慧が真人を好きになればなるほど、その姿が理人に重なってしまう。
純粋に真人だけを見ることができない後ろめたさに、慧は真人からの電話に出られなくなっていた。
「何か理由があるよね。俺に言ってない理由が」
真人は、滅多に吸わない煙草を取り出した。いらいらすると吸う、と慧に明かしたのは、初めて会った時だった。慧は真人の本心をかいま見て、緊張が増した。
「・・・言えません」
真人は煙草の煙を横に向いて吐き出した。真顔で、慧に言った。
「別れ話しようと思って、ここに来たの?」
「ち・・・違います!」
「そもそも、慧は・・・俺が好きなの?」
「好きですよ!言ったじゃないですか、この間・・・」
「ベッドの上でそう言われたっきり2週間放置されるなんて、思いも寄らなかったけどね。信じられなくなると思うけど、普通」
「好きなんですよ・・・好きだから・・・こんなことに・・・」
慧は煙草をくわえる真人の整った顔をまっすぐ見た。理不尽な態度を取られても、こうやって会いに来て理由を聞きにくる真人の誠実さに、慧はさらに気持ちを捕まれていた。
エレベーターの中で、冷たい態度で慧を突き放し、黒瀬との関係を匂わせてきた理人とは対照的だった。

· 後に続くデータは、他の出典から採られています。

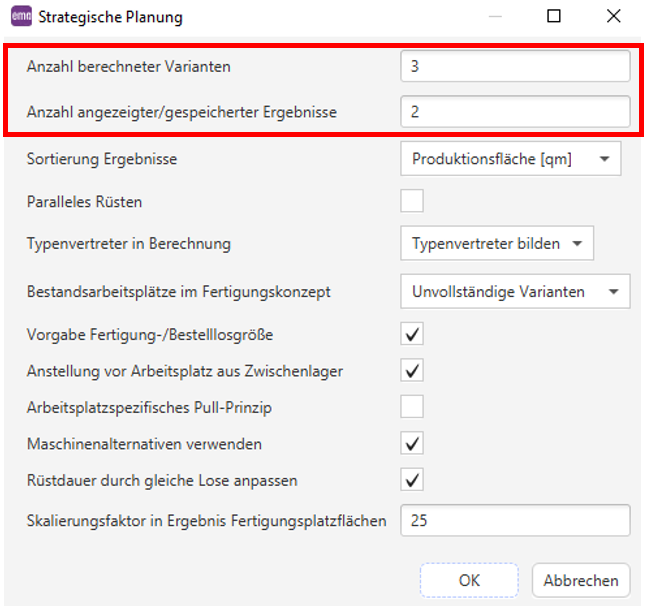The height and width of the screenshot is (609, 647).
Task: Click the arrow beside Unvollständige Varianten
Action: point(614,292)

(嫌われてもいい・・・本心を言わないと、もう・・・だめだ)
「真人さん、俺は・・・最低なんです」
「・・・何が?」
何が、と言った声のトーンが、理人と全く同じで慧は心臓を捕まれた気がした。
「長谷川理人さんは・・・真人さんのご家族ですよね」
真人が煙草の灰を灰皿に落とした姿勢のまま、慧の瞳を見つめた。
「理人を・・・知ってるのか」
「・・・職場の先輩です」
「職場・・・」
「T大付属病院の薬剤部です」
真人の表情が次第に険しくなる。慧は声が震えそうになるのを必死に抑えて言った。
「真人さんに初めて会ったとき・・・理人さんにあまりにも似ていて・・・」
「それで俺を見てた?」
「・・・はい」
「慧は・・・理人が好きなの」
「・・・っさ、最初は、好きっていうか、一目惚れで・・・っ、でも今は違って・・・俺は真人さんのことが・・・っ」
真人は焦る慧を、無表情で見ていた。煙草をゆっくり口元に運び、煙を吸い込んだ。吐き出した煙は、二人の間でゆらゆらといつまでも漂っていた。
「理人は・・・双子の弟で」
いつもよりずっと低い声で、真人は話し出した。
「訳あって15の時に離れてから、今まで全く消息も知らなかった。まさか慧の同僚だったなんて、ひどい偶然だな・・・何で言ってくれなかったのかって思うけど・・・まあ、慧としては言いづらいよね」
「・・・・・・」
「慧」
「・・・っはい」
「正直に言って欲しいんだけど」
「はい・・・」
「俺は・・・理人の代わり?」
慧の目に移った真人は、今までの険しさはどこかへ隠れ、悲しそうな瞳をしていた。慧は胸が締め付けられた。
「違いますっ・・・!」
「でも、俺を避けてた理由が理人なら・・・どこかで俺と理人を重ねて見てたんじゃないの?」
「・・・正直、最初は重なりました・・・だけど、俺は今、真人さんのことだけが・・・」
好きです、といいかけた慧は、窓の外に視線を向けた真人に釘付けになった。窓ガラスに移る真人の顔が反転し、向こう側の誰かと向かい合っているように見えた。その横顔はまるで、理人と向かい合わせで話しているようだった。真人の瞳は、目の前に座った慧のことすら忘れていると思えるほど、遠くを見ていた。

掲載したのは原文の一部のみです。